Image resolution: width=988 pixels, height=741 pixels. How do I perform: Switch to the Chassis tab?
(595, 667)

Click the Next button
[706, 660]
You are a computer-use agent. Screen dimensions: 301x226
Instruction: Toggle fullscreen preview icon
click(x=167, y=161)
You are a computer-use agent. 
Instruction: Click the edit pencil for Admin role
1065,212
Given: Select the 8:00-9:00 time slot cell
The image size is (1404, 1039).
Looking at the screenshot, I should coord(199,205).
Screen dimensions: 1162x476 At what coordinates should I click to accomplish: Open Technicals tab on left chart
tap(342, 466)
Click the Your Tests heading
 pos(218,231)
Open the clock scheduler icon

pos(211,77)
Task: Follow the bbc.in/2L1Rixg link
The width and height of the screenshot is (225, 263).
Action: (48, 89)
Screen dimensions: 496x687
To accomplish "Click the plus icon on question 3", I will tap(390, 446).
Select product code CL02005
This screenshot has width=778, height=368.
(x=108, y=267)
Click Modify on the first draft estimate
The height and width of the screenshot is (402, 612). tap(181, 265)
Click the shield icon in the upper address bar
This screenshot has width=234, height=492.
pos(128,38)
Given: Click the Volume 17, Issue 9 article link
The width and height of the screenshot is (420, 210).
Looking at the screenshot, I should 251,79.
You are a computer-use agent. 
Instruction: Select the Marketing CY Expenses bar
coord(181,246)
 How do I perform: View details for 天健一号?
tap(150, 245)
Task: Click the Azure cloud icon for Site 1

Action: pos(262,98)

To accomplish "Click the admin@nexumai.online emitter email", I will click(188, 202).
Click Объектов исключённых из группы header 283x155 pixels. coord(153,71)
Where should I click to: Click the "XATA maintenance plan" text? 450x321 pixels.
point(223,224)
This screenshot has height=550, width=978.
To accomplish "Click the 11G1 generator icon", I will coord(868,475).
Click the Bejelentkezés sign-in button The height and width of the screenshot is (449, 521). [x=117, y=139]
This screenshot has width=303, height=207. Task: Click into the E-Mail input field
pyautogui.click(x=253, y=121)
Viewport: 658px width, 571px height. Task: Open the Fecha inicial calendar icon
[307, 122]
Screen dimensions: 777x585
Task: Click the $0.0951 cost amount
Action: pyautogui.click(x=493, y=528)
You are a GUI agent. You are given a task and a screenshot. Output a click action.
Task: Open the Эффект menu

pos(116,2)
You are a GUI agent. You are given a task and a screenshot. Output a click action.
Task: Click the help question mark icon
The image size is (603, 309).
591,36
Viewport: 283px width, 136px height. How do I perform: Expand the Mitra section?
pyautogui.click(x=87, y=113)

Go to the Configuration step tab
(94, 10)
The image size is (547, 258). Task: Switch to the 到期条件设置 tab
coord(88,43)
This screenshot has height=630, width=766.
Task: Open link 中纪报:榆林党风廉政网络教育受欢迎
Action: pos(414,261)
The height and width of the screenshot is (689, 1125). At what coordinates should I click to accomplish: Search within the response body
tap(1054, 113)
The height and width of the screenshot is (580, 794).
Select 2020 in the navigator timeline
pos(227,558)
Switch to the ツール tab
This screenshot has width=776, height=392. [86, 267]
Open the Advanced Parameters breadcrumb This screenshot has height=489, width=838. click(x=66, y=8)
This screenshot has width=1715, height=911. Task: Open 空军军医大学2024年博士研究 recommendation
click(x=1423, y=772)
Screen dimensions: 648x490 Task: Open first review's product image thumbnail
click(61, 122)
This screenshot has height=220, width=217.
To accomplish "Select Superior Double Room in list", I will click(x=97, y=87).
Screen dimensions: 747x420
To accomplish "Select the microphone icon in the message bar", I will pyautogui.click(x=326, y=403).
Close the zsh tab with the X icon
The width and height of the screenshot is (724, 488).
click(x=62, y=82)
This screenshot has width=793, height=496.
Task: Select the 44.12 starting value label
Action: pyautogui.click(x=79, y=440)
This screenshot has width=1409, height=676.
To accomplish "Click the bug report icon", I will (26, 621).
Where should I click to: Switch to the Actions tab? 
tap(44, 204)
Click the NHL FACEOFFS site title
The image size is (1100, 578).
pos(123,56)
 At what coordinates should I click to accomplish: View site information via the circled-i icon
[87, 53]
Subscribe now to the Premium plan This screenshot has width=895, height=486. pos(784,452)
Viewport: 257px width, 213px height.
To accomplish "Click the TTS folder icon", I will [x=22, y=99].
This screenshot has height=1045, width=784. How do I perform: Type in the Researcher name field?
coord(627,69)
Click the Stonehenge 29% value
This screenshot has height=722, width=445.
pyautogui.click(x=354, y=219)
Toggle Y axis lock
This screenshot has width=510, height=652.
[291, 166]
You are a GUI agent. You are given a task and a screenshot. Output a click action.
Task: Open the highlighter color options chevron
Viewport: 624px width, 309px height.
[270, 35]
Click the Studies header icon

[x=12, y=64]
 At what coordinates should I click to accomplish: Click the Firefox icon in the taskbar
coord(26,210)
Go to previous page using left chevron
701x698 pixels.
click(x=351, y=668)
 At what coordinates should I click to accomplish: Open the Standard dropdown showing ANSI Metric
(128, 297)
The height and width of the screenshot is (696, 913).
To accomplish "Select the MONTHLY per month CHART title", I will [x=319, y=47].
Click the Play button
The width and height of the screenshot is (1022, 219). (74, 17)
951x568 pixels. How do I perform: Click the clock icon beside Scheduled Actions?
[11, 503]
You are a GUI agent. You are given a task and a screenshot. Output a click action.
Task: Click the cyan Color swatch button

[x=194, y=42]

### Instructions for the task
Write out the whole listing above, keeping each line exactly as it is.

### Exercise answer
Image resolution: width=988 pixels, height=741 pixels. How do I perform: Switch to the Chassis tab?
(595, 667)

Click the Next button
[706, 660]
You are a computer-use agent. Screen dimensions: 301x226
Instruction: Toggle fullscreen preview icon
click(x=167, y=161)
You are a computer-use agent. 
Instruction: Click the edit pencil for Admin role
1065,212
Given: Select the 8:00-9:00 time slot cell
The image size is (1404, 1039).
Looking at the screenshot, I should coord(199,205).
Screen dimensions: 1162x476 At what coordinates should I click to accomplish: Open Technicals tab on left chart
tap(342, 466)
Click the Your Tests heading
 pos(218,231)
Open the clock scheduler icon

pos(211,77)
Task: Follow the bbc.in/2L1Rixg link
The width and height of the screenshot is (225, 263).
Action: (48, 89)
Screen dimensions: 496x687
To accomplish "Click the plus icon on question 3", I will tap(390, 446).
Select product code CL02005
This screenshot has width=778, height=368.
(x=108, y=267)
Click Modify on the first draft estimate
The height and width of the screenshot is (402, 612). tap(181, 265)
Click the shield icon in the upper address bar
This screenshot has width=234, height=492.
pos(128,38)
Given: Click the Volume 17, Issue 9 article link
The width and height of the screenshot is (420, 210).
Looking at the screenshot, I should 251,79.
You are a computer-use agent. 
Instruction: Select the Marketing CY Expenses bar
coord(181,246)
 How do I perform: View details for 天健一号?
tap(150, 245)
Task: Click the Azure cloud icon for Site 1

Action: pos(262,98)

To accomplish "Click the admin@nexumai.online emitter email", I will click(188, 202).
Click Объектов исключённых из группы header 283x155 pixels. coord(153,71)
Where should I click to: Click the "XATA maintenance plan" text? 450x321 pixels.
point(223,224)
This screenshot has height=550, width=978.
To accomplish "Click the 11G1 generator icon", I will coord(868,475).
Click the Bejelentkezés sign-in button The height and width of the screenshot is (449, 521). [x=117, y=139]
This screenshot has width=303, height=207. Task: Click into the E-Mail input field
pyautogui.click(x=253, y=121)
Viewport: 658px width, 571px height. Task: Open the Fecha inicial calendar icon
[307, 122]
Screen dimensions: 777x585
Task: Click the $0.0951 cost amount
Action: pyautogui.click(x=493, y=528)
You are a GUI agent. You are given a task and a screenshot. Output a click action.
Task: Open the Эффект menu

pos(116,2)
You are a GUI agent. You are given a task and a screenshot. Output a click action.
Task: Click the help question mark icon
The image size is (603, 309).
591,36
Viewport: 283px width, 136px height. How do I perform: Expand the Mitra section?
pyautogui.click(x=87, y=113)

Go to the Configuration step tab
(94, 10)
The image size is (547, 258). Task: Switch to the 到期条件设置 tab
coord(88,43)
This screenshot has height=630, width=766.
Task: Open link 中纪报:榆林党风廉政网络教育受欢迎
Action: pos(414,261)
The height and width of the screenshot is (689, 1125). At what coordinates should I click to accomplish: Search within the response body
tap(1054, 113)
The height and width of the screenshot is (580, 794).
Select 2020 in the navigator timeline
pos(227,558)
Switch to the ツール tab
This screenshot has width=776, height=392. [86, 267]
Open the Advanced Parameters breadcrumb This screenshot has height=489, width=838. click(x=66, y=8)
This screenshot has width=1715, height=911. Task: Open 空军军医大学2024年博士研究 recommendation
click(x=1423, y=772)
Screen dimensions: 648x490 Task: Open first review's product image thumbnail
click(61, 122)
This screenshot has height=220, width=217.
To accomplish "Select Superior Double Room in list", I will click(x=97, y=87).
Screen dimensions: 747x420
To accomplish "Select the microphone icon in the message bar", I will pyautogui.click(x=326, y=403).
Close the zsh tab with the X icon
The width and height of the screenshot is (724, 488).
click(x=62, y=82)
This screenshot has width=793, height=496.
Task: Select the 44.12 starting value label
Action: pyautogui.click(x=79, y=440)
This screenshot has width=1409, height=676.
To accomplish "Click the bug report icon", I will (26, 621).
Where should I click to: Switch to the Actions tab? 
tap(44, 204)
Click the NHL FACEOFFS site title
The image size is (1100, 578).
pos(123,56)
 At what coordinates should I click to accomplish: View site information via the circled-i icon
[87, 53]
Subscribe now to the Premium plan This screenshot has width=895, height=486. pos(784,452)
Viewport: 257px width, 213px height.
To accomplish "Click the TTS folder icon", I will [x=22, y=99].
This screenshot has height=1045, width=784. How do I perform: Type in the Researcher name field?
coord(627,69)
Click the Stonehenge 29% value
This screenshot has height=722, width=445.
pyautogui.click(x=354, y=219)
Toggle Y axis lock
This screenshot has width=510, height=652.
[291, 166]
You are a GUI agent. You are given a task and a screenshot. Output a click action.
Task: Open the highlighter color options chevron
Viewport: 624px width, 309px height.
[270, 35]
Click the Studies header icon

[x=12, y=64]
 At what coordinates should I click to accomplish: Click the Firefox icon in the taskbar
coord(26,210)
Go to previous page using left chevron
701x698 pixels.
click(x=351, y=668)
 At what coordinates should I click to accomplish: Open the Standard dropdown showing ANSI Metric
(128, 297)
The height and width of the screenshot is (696, 913).
To accomplish "Select the MONTHLY per month CHART title", I will [x=319, y=47].
Click the Play button
The width and height of the screenshot is (1022, 219). (74, 17)
951x568 pixels. How do I perform: Click the clock icon beside Scheduled Actions?
[11, 503]
You are a GUI agent. You are given a task and a screenshot. Output a click action.
Task: Click the cyan Color swatch button

[x=194, y=42]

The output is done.